** Opening DATA LISTING block **
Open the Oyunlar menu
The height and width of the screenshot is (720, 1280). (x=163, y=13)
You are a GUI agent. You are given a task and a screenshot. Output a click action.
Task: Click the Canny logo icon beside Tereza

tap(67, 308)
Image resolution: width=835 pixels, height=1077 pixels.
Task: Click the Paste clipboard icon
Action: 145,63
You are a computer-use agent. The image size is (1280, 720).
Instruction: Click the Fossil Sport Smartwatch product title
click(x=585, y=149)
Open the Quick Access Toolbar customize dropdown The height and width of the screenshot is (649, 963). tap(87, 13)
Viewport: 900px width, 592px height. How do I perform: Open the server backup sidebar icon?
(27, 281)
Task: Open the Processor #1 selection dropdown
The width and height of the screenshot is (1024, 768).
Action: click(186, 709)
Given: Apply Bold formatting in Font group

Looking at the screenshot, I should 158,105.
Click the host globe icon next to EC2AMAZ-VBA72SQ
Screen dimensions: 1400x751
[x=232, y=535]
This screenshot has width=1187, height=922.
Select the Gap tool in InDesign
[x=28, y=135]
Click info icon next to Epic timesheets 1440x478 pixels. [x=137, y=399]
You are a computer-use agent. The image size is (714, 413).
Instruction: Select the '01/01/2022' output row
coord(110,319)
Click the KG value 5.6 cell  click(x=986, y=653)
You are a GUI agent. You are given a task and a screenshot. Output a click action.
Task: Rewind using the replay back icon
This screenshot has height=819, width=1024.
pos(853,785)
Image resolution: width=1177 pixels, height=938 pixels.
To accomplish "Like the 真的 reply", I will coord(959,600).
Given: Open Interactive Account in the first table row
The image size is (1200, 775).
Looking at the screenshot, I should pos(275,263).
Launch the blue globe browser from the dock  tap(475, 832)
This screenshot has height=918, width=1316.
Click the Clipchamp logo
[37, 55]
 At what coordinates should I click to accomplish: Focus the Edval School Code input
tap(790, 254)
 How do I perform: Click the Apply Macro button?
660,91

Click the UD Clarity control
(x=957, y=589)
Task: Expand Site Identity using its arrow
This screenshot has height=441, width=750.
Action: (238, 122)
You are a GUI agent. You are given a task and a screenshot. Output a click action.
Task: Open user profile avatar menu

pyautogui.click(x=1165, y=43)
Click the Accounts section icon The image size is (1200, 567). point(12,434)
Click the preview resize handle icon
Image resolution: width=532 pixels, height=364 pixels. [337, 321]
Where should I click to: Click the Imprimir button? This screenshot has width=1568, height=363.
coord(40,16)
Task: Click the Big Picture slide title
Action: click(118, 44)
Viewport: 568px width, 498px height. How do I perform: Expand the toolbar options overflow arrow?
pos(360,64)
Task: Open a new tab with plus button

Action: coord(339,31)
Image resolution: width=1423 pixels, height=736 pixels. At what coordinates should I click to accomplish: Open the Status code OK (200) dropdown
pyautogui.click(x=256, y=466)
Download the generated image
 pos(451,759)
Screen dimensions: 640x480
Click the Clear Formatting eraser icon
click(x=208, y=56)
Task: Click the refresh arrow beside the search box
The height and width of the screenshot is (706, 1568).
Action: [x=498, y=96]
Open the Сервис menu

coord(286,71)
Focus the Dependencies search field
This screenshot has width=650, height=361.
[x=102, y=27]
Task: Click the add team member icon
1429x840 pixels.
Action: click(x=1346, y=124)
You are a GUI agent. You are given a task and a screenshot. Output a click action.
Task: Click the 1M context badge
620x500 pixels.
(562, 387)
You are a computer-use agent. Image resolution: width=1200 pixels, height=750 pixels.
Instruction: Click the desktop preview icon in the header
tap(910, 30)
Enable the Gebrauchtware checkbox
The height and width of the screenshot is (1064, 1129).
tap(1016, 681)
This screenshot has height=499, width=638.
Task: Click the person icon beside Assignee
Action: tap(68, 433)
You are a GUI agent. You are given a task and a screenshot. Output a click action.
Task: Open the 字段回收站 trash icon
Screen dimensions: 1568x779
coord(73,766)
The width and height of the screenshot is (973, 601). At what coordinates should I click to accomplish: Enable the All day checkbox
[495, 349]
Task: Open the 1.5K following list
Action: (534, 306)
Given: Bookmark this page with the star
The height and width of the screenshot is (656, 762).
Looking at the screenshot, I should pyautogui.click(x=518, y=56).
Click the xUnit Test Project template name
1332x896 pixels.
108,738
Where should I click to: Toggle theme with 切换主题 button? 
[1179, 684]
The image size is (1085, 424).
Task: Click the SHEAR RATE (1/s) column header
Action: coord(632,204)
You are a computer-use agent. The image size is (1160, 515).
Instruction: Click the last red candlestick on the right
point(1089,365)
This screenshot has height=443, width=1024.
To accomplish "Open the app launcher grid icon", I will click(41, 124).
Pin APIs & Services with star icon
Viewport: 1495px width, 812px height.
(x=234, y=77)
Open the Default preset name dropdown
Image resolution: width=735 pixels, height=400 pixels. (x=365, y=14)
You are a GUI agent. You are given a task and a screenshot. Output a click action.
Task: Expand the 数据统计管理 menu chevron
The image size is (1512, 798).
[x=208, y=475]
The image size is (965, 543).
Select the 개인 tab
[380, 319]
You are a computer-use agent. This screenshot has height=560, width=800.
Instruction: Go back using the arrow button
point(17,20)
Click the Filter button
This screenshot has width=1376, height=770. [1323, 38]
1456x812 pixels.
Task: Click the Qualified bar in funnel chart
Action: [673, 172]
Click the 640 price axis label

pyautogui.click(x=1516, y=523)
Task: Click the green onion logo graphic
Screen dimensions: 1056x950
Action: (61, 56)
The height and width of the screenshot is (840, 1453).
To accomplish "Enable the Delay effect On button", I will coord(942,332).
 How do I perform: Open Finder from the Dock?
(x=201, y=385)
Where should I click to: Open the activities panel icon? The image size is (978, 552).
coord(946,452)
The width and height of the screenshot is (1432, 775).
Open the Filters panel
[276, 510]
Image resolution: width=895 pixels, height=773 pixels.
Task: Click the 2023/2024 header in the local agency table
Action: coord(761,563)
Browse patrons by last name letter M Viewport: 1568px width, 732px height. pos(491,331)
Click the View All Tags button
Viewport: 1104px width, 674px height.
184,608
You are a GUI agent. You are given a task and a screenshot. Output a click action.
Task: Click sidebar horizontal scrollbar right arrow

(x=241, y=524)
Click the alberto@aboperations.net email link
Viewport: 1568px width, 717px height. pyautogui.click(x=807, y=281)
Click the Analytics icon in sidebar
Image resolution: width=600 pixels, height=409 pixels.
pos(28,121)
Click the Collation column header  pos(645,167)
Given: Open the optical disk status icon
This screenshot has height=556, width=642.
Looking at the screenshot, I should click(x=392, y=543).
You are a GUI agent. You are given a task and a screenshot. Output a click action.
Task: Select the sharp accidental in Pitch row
** Closing DATA LISTING block **
▸ REQUIRED WORK:
Across the records above, return every line that contains the word "computer".

▸ EXERCISE ANSWER:
You are a computer-use agent. The image size is (1280, 720).
You are a computer-use agent. The image size is (714, 413).
You are a computer-use agent. Image resolution: width=1200 pixels, height=750 pixels.
You are a computer-use agent. The image size is (1160, 515).
You are a computer-use agent. This screenshot has height=560, width=800.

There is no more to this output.